Times editors said that when the first Enquirer story appeared and they could not verify it after fairly cursory inquiries, they left it alone. “I’m not going to recycle a supermarket tabloid’s anonymously sourced story,” said Bill Keller, the executive editor. By the time the Enquirer reported on its hotel stakeout, Edwards was no longer a presidential candidate and, according to Times reporting, not even under serious consideration as a running mate to Barack Obama.
“Edwards isn’t a player at the moment,” said Richard Stevenson, who directs the newspaper’s campaign coverage. “There are a lot of big issues facing the country. The two candidates are compelling figures, and we have finite resources.” He said he agreed that Edwards was “fair game for journalism of this sort, but this hasn’t seemed to me to be a high priority for us at this moment.” I spoke with Stevenson and Keller last week before Edwards’s ABC interview.
There is Bill Keller on the steps of the temple thanking the god of journalism that he isn't like that tabloid journalist down on the lower steps beating his breast.
Stevenson has some things to answer for too. While Edwards has been out of the race for president for awhile, he has definintely not been out of politics and the public eye. Shortly after he dropped out of the race, Sen. Barack Obama's people were wooing Edwards' supporters by floating him as a possible attorney general in an Obama administration. That is certainly something that should interest the guy leading the Times' election coverage -- after all, too much of it is about the horse race and not about the issues.
Then the Times addresses the complaint of many on the right that point out that the paper wasn't so concerned about the gutter when it decided earlier this year to toss John McCain in it.
Keller and Stevenson said it was wrong to equate the McCain and Edwards stories, as so many readers and bloggers have. The editors saw the McCain story as describing a powerful senator’s dealings with lobbyists trying to influence government decisions, including one who anonymous sources believed was having a romantic relationship with him. “Our interest in that story was not in his private romantic life,” Keller said. “It was in his relationship with lobbyists, plural, and that story took many, many weeks of intensive reporting effort.”
Well, wasn't there a public interest in how Edwards was spending money from his campaign supporters? Hunter was paid more than $100,000 to make documentaries -- which she had no prior experience doing. The payments continued into April 2007 -- months after Edwards said he confessed his infidelity to his wife. There's also some questions why a big Edwards backer would spend his own money to re-locate Hunter and another of her alleged paramours to Santa Barbara.
In other words, there's plenty of public-interest questions in the Edwards case too.
Does the Times' reaction and defense in this case vis a vis the McCain article hold water?
I don't think it does.
This is reminiscent of Dan Rather's bogus Bush National Guard story in the 2004 election.

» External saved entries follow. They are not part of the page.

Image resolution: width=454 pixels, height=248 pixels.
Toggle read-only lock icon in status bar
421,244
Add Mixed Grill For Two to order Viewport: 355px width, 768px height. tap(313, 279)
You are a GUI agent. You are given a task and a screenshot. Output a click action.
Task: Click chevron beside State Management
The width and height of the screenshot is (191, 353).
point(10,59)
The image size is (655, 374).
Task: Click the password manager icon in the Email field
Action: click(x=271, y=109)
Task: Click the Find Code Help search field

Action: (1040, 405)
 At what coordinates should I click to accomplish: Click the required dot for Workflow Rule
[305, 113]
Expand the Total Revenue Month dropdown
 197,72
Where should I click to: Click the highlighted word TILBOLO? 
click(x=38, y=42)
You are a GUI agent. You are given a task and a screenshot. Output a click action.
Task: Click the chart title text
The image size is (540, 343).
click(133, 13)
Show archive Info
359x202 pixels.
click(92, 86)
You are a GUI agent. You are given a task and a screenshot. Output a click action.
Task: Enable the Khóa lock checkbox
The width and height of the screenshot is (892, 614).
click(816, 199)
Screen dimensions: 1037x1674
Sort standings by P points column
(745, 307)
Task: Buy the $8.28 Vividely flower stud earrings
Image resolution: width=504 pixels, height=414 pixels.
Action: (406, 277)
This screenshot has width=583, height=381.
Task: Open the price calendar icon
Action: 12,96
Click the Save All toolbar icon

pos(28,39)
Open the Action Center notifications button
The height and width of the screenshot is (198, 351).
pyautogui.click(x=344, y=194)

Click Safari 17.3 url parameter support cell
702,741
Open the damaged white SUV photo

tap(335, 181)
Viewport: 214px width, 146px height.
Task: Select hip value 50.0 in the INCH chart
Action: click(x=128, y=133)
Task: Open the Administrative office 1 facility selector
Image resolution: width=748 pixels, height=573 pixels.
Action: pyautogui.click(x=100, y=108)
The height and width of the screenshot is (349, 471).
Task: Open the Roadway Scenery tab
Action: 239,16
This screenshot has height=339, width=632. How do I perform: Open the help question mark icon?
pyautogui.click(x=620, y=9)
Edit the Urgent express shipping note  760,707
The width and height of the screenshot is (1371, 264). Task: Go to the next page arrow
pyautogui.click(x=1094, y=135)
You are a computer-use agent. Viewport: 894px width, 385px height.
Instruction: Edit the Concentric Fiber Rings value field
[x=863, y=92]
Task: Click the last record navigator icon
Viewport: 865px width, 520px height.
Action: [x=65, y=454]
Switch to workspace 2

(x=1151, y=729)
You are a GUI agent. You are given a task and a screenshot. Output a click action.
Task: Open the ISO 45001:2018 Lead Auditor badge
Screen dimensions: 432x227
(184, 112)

In that case a healthy dose of skepticism should've warned Rather off the story -- a skepticism that would have been naturally present had the documents in question trashed Sen. John Kerry.
Similarly, the Times was far more willing to go after McCain using anonymous sources alleging improper behavior than it was to go after similar anonymous allegations involving a Democrat.
Is this liberal bias? Yes.
But there's something I want to reiterate: this isn't a conscious bias. I can guarantee you there isn't a single editor in the Times building who said to themselves -- or anyone else -- that Edwards is a liberal Democrat, so we'll lay off of him.
No, the bias is unconscious -- and sadly that is worse. A conscious bias is easier to cure. The media organization that denies this bias exists has a bigger problem -- and one that will be much more difficult to cure. The first step to solving the problem of Americans no longer trusting you because you're biased, is to admit that you've got a problem in the first place.
Denial resides at the Times.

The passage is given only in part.